Back on planet Earth, what really awaits is (pardon the pun) out-of-this-world costs. Even if the industry can eventually cut expenses and jump over technological hurdles,asteroid mining will remain commercial science fiction for some time. Consider the OSIRIS-REx space mission, the little probe I viewed that — after an incredible 4 billion-mile seven-year roundtrip — released a capsule in the Utah desert bearing a sample from asteroid 101955 Bennu. This technological triumph will, I hope, inspire more children to enthusiastically pursue science. But at a cost of $1.1 billion, including launch and operation, the unmanned spacecraft wasn't a bargain.
If the capsule contains the expected 250 grams of extraterrestrial dirt, the retrieval cost would come to about $4.4 million a gram. Nothing to complain about as researchers attempt to answer questions like why life developed on Earth. But it's enough to bankrupt any commercial mining operation several times over. Compare this with the earthly price of several commodities. Gold now trades at about $1,900 a troy ounce. To make a venture such as the OSIRIS-REx break even, the yellow metal would need to surge to $268 million. And that would be assuming all the extraterrestrial dirt was pure gold — and, well, that's unlikely. If only half of the asteroid were made up of that, the metal would need to trade at $536 million a troy ounce to break even, and so on. The numbers are so staggering that I should just stop here.
But let's consider an extremely expensive specialty metal, something comparable to the unobtainium from Hollywood-movie Avatar — but real. Iridium fits the bill. The transition metal, used in crucibles to manufacture chips and some rare alloys, changes hands at about $4,650 a troy ounce. To put it graphically, if a recipe asked for a teaspoon of iridium (please, don't use it for cooking), it would need about $650 worth. In the commodities world, it's among the priciest metals out there. Yet, for asteroid mining, it remains stupendously cheap. Using the OSIRIS-REx again as a yardstick, it would need to jump to about 140,000-fold for the industry to break even. In teaspoons, that comes to about $84 million.
Sure enough, costs may drop. At least that's the main storyline the industry has pushed for the past decade. Planetary Resources and Deep Space Industries, two now-defunct wannabe asteroid-mining companies, bet on it in 2012. It didn't work, though, despite the headline-grabbing prominence of some backers, including Titanic filmmaker James Cameron and Google co-founder Larry Page.

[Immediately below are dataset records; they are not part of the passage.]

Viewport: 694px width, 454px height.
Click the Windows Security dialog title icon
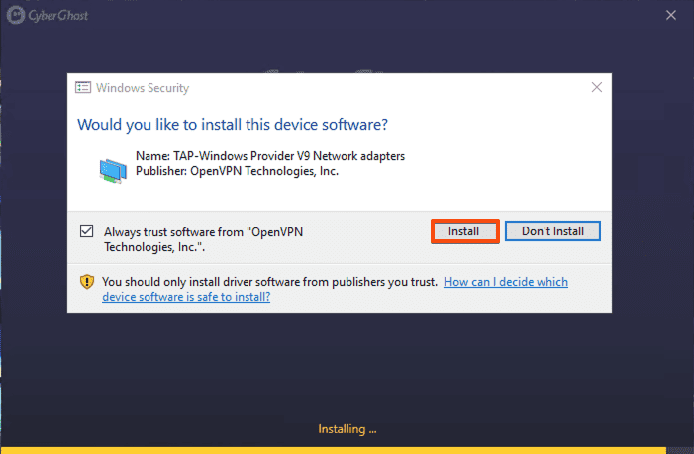(x=84, y=87)
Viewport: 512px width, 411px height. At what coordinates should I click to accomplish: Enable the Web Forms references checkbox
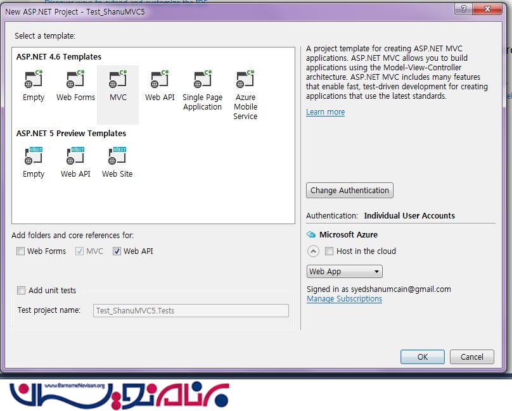pyautogui.click(x=22, y=251)
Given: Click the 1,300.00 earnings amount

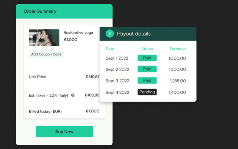Looking at the screenshot, I should pyautogui.click(x=177, y=70).
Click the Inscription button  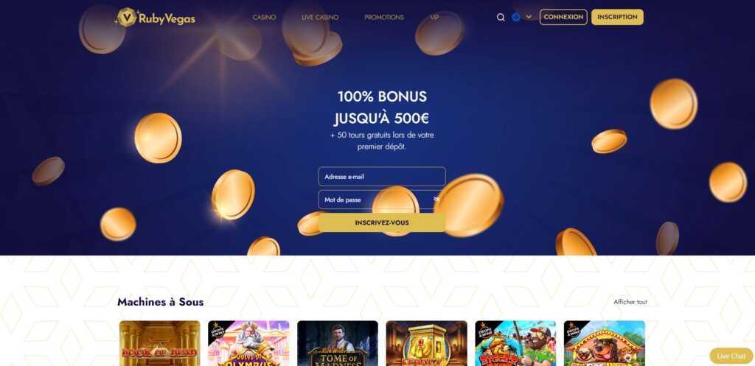tap(617, 17)
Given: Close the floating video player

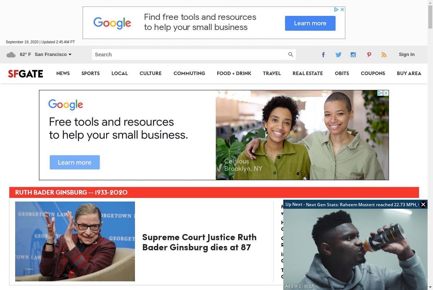Looking at the screenshot, I should 423,204.
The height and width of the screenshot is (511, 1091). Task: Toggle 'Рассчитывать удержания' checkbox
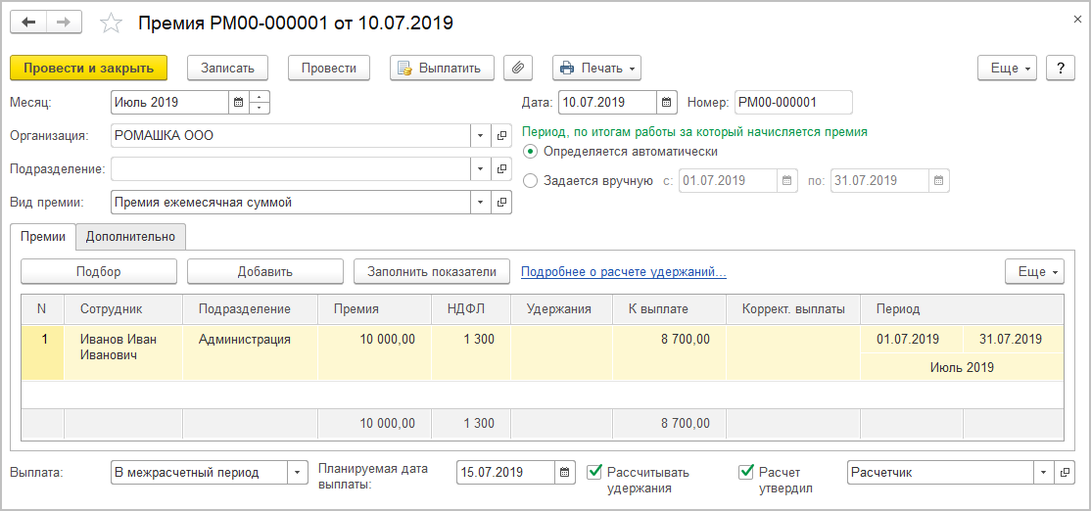point(593,472)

Since then, other companies have tried to make beyond-Earth mining profitable. The cost of launching probes is surely coming down but largely for satellites in orbits close to our planet. Asteroid mining requires spacecraft traveling far beyond. Voyages don't last a few hours; they're measured in months, if not years. And that's only halfway. Then the probes need to land on their designated targets and retrieve the cargo. Much, if not most, of the rubble would be worthless. The collection still needs to be transported and delivered back to Earth.

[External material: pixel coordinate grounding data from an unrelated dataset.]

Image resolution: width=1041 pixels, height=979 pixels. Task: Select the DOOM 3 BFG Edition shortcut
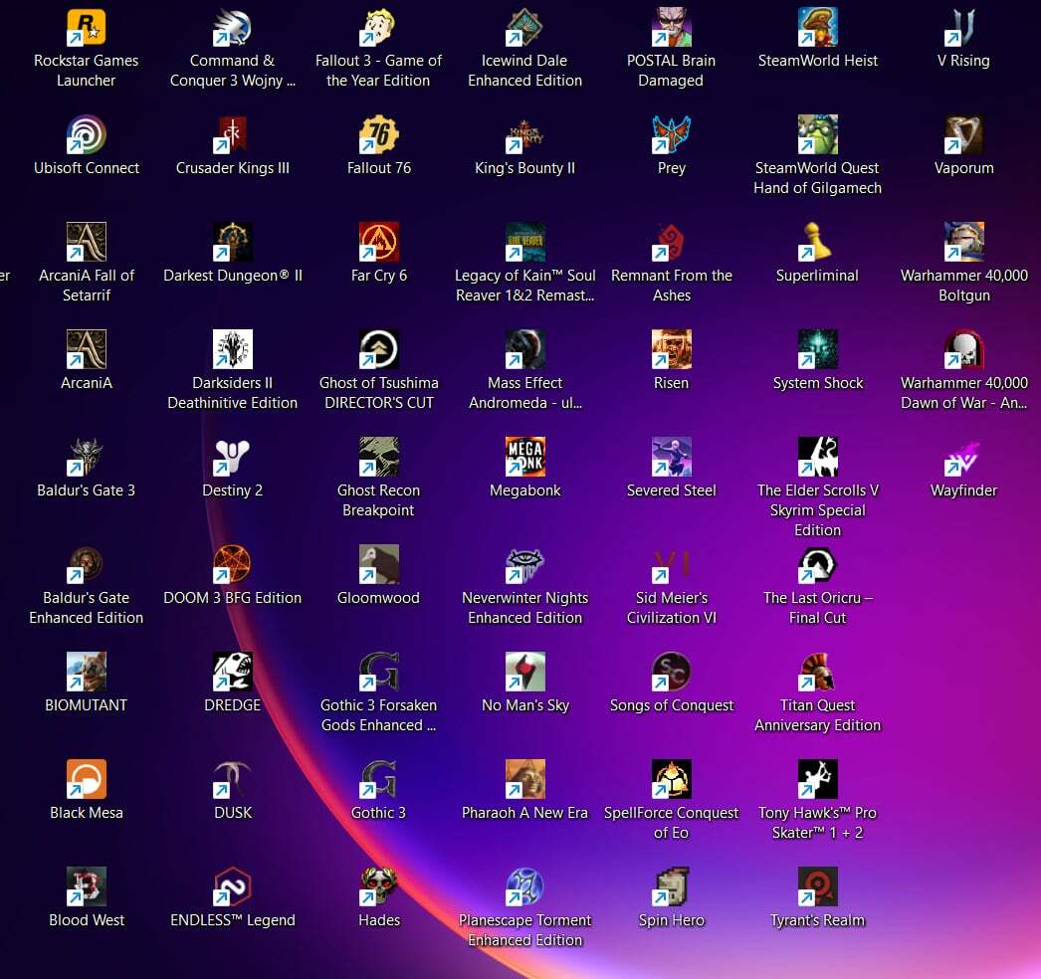[233, 565]
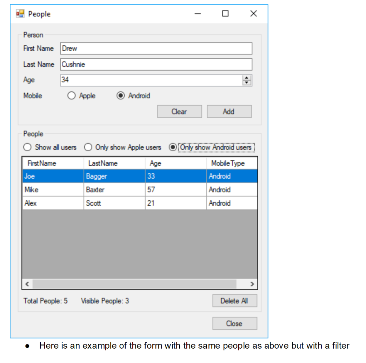Viewport: 366px width, 363px height.
Task: Enable the Only show Apple users filter
Action: click(88, 147)
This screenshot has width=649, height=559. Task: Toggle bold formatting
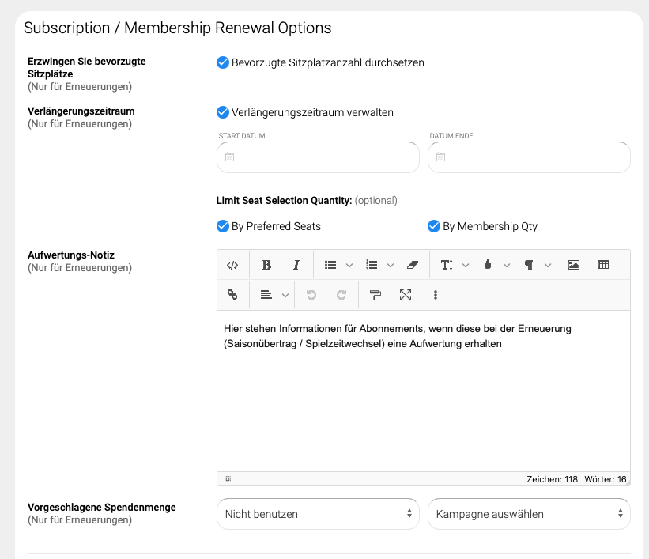click(x=266, y=265)
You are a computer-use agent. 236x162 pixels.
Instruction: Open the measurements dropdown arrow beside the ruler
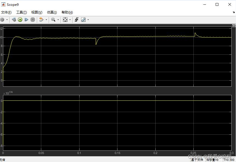(x=88, y=20)
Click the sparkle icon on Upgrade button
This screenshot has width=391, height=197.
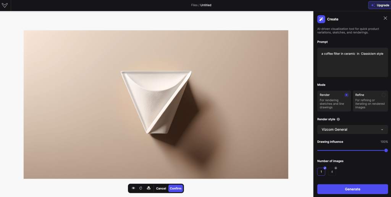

One way to solve the expense conundrum would be by selecting, processing and refining the minerals in orbit, returning only pure metals to Earth. A new startup, AstroForge, is promising that route. I doubt it would work commercially. The technological demands are extensive — and certainly would take decades, not years, to resolve them.

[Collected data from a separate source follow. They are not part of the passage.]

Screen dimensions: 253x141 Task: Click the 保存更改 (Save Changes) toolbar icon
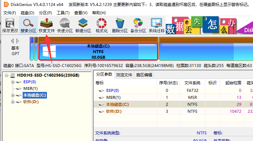point(10,25)
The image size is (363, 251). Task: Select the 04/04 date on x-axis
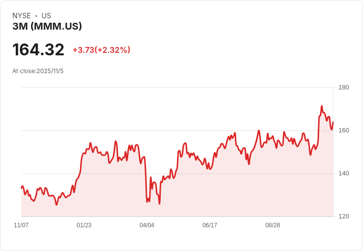pyautogui.click(x=147, y=225)
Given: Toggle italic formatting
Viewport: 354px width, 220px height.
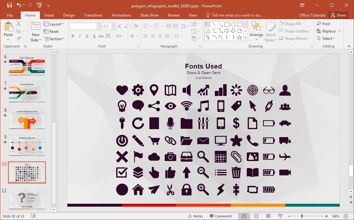Looking at the screenshot, I should click(x=79, y=36).
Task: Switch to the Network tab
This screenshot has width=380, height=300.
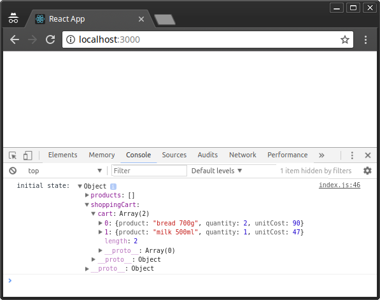Action: coord(243,155)
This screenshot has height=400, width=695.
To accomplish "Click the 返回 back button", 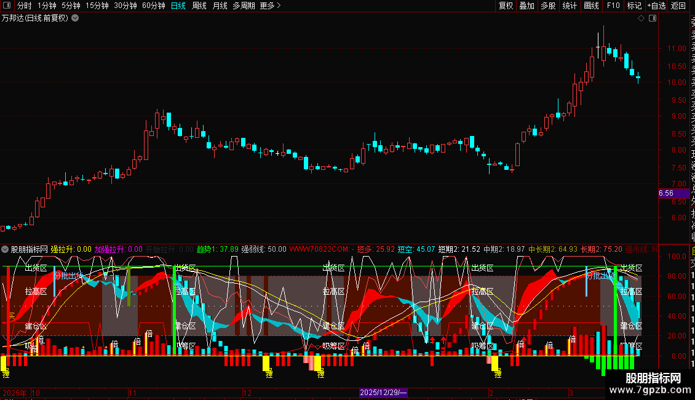I will (678, 6).
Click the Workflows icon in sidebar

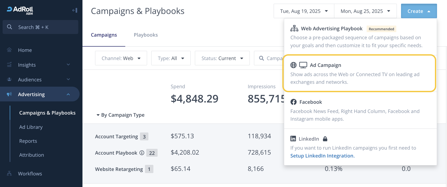click(9, 174)
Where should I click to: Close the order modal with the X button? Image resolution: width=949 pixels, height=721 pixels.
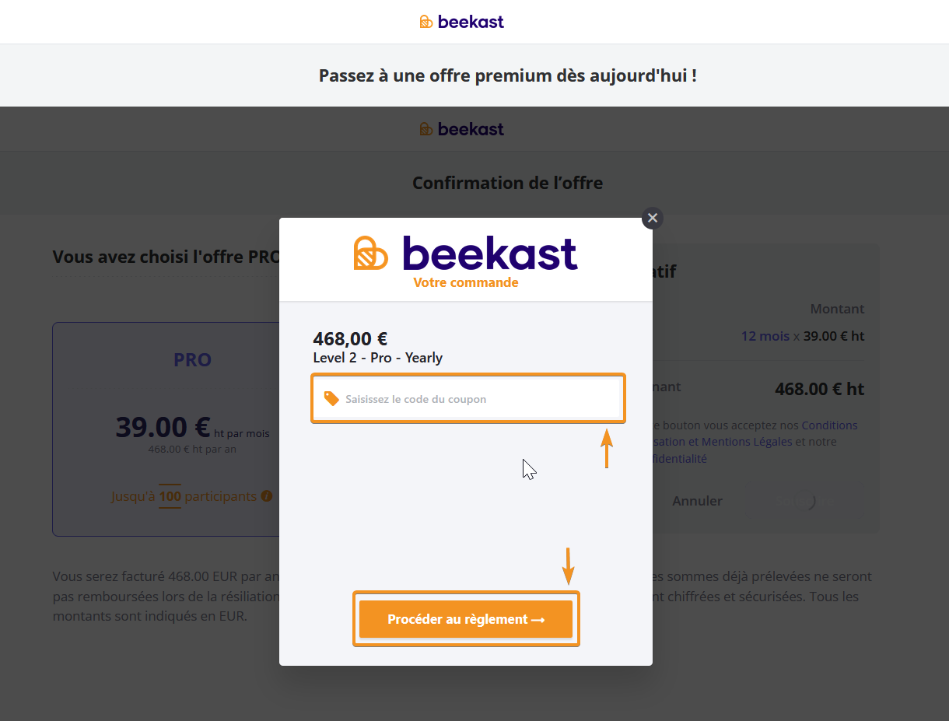coord(653,219)
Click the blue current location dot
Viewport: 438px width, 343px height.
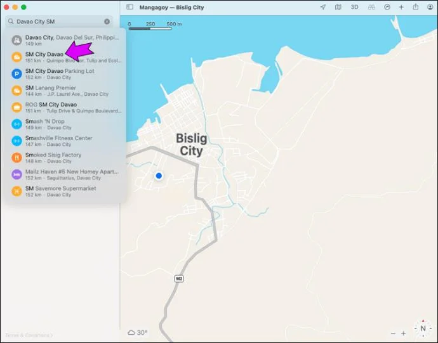tap(159, 176)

Asteroid mining only works in a science-fiction world where metals are thousands of times more expensive than they are today. And in that world, plenty of metal deposits on Earth could be developed more economically. True, we can point to many industries where innovation has changed our way of life, reducing costs and solving incredible technological barriers. Think about aviation in the last 100 years, for example. But only over such time scenarios can this type of mining not look like a flimflam.